▶ **PASSAGE SHOWN**:
============
# Lordstown Meet 2015 Hotel Accomodations



## Tomko (Jun 1, 2013)

Is this the hotel we were at last year?

Did you try country inn and suites? Oil burner stayed there last year.


----------



## obermd (Mar 3, 2012)

Same hotel. The Country Inn and Suites is pricy but really nice. If I were going solo I'd stay at the Best Western but with my wife we wanted a better hotel.


----------



## KOBALT (Nov 19, 2013)

Theyre still good but space is limited. I went with the best of all options available.


----------



## KOBALT (Nov 19, 2013)

I have 20 rooms reserved. I can add more anytime. I already made my reservation.


----------



## oilburner (Jun 13, 2013)

Tomko said:


> Is this the hotel we were at last year?
> 
> Did you try country inn and suites? Oil burner stayed there last year.


Tomko............. it was comfort inn where I stayed an I booked my room last night 88 dollars if your a aarp member or a senior 60 plus.
they have a pool outside an a exercise room plus hot breakfast. it was in the same area as the other motels.


----------



## NYCruze2012 (Jan 16, 2012)

Hey everyone! Unfortunately this year I will not be able to attend as of June 13th is my 18th year wedding anniversary. I hope everyone has a great time and please take lots of pictures!


----------



## KOBALT (Nov 19, 2013)

We'll miss ya! Enjoy your anniversary!


----------



## Tomko (Jun 1, 2013)

Just booked at the Best Western. Country Inn was $35 more a night - and no one answered the telephone at the Comfort Inn.


----------



## AutumnCruzeRS (Sep 10, 2012)

Any chance on checking on Hampton Inn next door to the Best Western? I think Sunline stayed there last year. Plus they have an indoor pool. 

Best Western was nice last year (thats where I stayed) but I felt bad for the front desk girl scrambling to get breakfast open since the person that was suppose to do it didnt show up to work.


----------



## KOBALT (Nov 19, 2013)

They only have a few rooms available and they're way more expensive. He had to call to get one.
============
▶ **GOALS**:
1. Answer these questions from the hotel thread.
(a) How many rooms does KOBALT say are reserved?
(b) What nightly price did oilburner get at the Comfort Inn?
(c) How much more per night did Tomko find the Country Inn cost?
2. Reproduce the part of the records that opens with the line containing "What do you see at coordinates (237, 118)" and closes with the line containing "coordinates (373, 712).", including both of those lines.
The hotel thread and the records are separate, unrelated material.

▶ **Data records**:
============
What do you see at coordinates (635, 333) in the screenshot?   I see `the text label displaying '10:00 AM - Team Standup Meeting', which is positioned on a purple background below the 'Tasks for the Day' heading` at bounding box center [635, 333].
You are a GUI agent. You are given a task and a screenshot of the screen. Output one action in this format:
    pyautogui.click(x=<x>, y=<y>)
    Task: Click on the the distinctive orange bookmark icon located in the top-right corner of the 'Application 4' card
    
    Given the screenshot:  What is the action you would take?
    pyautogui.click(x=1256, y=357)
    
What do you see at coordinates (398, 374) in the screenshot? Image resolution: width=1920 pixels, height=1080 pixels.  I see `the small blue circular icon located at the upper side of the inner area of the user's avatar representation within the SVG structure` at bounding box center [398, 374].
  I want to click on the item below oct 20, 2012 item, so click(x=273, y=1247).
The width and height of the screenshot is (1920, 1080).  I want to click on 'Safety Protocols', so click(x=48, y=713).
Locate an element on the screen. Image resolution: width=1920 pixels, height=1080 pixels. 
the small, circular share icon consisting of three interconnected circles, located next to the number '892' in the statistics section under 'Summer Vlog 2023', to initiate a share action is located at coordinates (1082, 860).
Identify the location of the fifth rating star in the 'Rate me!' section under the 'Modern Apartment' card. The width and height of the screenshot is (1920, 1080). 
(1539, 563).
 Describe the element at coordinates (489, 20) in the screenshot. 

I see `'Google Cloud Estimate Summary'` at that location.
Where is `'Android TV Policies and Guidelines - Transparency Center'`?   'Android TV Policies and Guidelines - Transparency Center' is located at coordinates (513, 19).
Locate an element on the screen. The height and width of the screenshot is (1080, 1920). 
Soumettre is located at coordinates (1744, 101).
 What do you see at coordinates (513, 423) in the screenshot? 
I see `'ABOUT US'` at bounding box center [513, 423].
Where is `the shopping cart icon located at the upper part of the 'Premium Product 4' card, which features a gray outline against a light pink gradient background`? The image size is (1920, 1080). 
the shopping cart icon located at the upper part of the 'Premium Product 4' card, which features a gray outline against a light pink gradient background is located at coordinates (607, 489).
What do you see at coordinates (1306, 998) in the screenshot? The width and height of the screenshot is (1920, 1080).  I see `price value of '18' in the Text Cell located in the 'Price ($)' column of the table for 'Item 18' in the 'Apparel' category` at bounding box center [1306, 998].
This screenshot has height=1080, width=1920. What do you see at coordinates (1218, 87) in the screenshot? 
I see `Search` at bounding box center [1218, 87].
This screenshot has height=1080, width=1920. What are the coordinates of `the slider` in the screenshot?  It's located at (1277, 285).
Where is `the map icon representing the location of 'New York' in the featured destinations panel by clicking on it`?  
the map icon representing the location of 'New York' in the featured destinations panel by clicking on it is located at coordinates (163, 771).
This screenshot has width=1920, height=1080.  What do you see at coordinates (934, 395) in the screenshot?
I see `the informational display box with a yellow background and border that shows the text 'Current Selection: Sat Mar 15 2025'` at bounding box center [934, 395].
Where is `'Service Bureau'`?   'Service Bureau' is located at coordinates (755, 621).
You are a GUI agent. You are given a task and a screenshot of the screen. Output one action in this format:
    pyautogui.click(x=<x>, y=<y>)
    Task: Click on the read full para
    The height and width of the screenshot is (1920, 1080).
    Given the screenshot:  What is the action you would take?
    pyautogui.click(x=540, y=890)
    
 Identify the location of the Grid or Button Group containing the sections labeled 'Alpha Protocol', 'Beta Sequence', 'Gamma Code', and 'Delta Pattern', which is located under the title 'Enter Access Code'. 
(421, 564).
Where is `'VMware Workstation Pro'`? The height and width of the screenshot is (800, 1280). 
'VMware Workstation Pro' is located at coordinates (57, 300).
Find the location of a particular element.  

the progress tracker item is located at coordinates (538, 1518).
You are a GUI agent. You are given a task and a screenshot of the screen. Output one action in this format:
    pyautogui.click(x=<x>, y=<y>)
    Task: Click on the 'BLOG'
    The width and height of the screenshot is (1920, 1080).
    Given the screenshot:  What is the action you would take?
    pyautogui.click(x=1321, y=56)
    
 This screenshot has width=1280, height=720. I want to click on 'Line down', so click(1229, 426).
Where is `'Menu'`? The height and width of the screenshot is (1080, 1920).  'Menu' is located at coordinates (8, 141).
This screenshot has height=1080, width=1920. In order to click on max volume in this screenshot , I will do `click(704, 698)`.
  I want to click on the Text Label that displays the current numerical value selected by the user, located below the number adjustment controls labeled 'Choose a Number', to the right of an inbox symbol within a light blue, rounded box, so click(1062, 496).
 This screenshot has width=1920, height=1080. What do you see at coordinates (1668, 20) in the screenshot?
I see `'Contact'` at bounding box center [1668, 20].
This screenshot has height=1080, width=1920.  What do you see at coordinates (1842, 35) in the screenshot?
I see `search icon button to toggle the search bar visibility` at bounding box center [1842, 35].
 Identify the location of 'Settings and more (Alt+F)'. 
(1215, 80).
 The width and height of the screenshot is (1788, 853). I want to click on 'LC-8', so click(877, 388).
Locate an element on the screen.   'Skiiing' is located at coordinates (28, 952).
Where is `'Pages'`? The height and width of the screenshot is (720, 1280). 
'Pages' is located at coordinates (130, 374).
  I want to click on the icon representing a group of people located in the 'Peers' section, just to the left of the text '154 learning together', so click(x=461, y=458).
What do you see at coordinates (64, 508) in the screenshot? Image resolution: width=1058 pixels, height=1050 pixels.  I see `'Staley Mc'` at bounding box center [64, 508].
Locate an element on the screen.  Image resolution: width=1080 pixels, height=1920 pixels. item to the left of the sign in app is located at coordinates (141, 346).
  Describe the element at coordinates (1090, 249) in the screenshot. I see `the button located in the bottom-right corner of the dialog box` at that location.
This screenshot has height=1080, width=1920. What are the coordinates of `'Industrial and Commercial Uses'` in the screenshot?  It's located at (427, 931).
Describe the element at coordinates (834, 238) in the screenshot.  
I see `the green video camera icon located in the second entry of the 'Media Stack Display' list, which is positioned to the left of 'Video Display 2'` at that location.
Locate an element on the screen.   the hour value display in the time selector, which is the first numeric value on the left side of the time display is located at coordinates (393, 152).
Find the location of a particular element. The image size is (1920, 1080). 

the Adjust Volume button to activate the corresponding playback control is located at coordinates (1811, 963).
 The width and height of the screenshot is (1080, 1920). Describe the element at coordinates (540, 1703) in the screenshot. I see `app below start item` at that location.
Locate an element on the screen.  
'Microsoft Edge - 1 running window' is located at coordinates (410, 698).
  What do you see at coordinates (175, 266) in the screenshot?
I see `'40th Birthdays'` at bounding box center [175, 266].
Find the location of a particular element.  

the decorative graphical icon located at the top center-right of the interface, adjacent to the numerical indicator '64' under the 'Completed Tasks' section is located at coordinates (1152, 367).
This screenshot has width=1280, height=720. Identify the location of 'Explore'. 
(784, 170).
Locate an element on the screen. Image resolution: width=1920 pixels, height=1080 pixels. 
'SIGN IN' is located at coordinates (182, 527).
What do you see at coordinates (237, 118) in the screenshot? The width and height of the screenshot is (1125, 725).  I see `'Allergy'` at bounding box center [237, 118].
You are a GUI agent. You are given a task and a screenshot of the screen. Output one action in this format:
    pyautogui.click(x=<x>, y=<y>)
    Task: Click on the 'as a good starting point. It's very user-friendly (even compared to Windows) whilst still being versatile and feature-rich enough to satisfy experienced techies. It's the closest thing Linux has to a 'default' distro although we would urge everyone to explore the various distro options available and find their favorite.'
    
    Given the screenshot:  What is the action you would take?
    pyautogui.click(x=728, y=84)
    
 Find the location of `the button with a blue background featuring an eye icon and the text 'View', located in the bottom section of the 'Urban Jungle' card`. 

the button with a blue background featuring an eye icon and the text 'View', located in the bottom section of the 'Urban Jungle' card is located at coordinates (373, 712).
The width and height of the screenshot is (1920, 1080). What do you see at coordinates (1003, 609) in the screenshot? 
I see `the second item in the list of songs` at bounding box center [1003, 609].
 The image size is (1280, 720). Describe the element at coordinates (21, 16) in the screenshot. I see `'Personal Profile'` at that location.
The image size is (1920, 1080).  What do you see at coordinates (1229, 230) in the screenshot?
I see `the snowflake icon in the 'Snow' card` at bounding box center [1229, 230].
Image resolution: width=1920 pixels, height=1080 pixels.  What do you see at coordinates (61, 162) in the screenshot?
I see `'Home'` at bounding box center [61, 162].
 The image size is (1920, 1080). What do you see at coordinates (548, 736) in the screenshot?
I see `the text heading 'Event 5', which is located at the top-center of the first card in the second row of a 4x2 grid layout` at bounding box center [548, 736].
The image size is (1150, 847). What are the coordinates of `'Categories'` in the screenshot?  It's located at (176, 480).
============
▶ **RESULTS IN ORDER**:
1.
(a) 20 rooms.
(b) 88 dollars, for an AARP member or a senior 60 plus.
(c) $35 more a night.

2.
What do you see at coordinates (237, 118) in the screenshot? The width and height of the screenshot is (1125, 725).  I see `'Allergy'` at bounding box center [237, 118].
You are a GUI agent. You are given a task and a screenshot of the screen. Output one action in this format:
    pyautogui.click(x=<x>, y=<y>)
    Task: Click on the 'as a good starting point. It's very user-friendly (even compared to Windows) whilst still being versatile and feature-rich enough to satisfy experienced techies. It's the closest thing Linux has to a 'default' distro although we would urge everyone to explore the various distro options available and find their favorite.'
    
    Given the screenshot:  What is the action you would take?
    pyautogui.click(x=728, y=84)
    
 Find the location of `the button with a blue background featuring an eye icon and the text 'View', located in the bottom section of the 'Urban Jungle' card`. 

the button with a blue background featuring an eye icon and the text 'View', located in the bottom section of the 'Urban Jungle' card is located at coordinates (373, 712).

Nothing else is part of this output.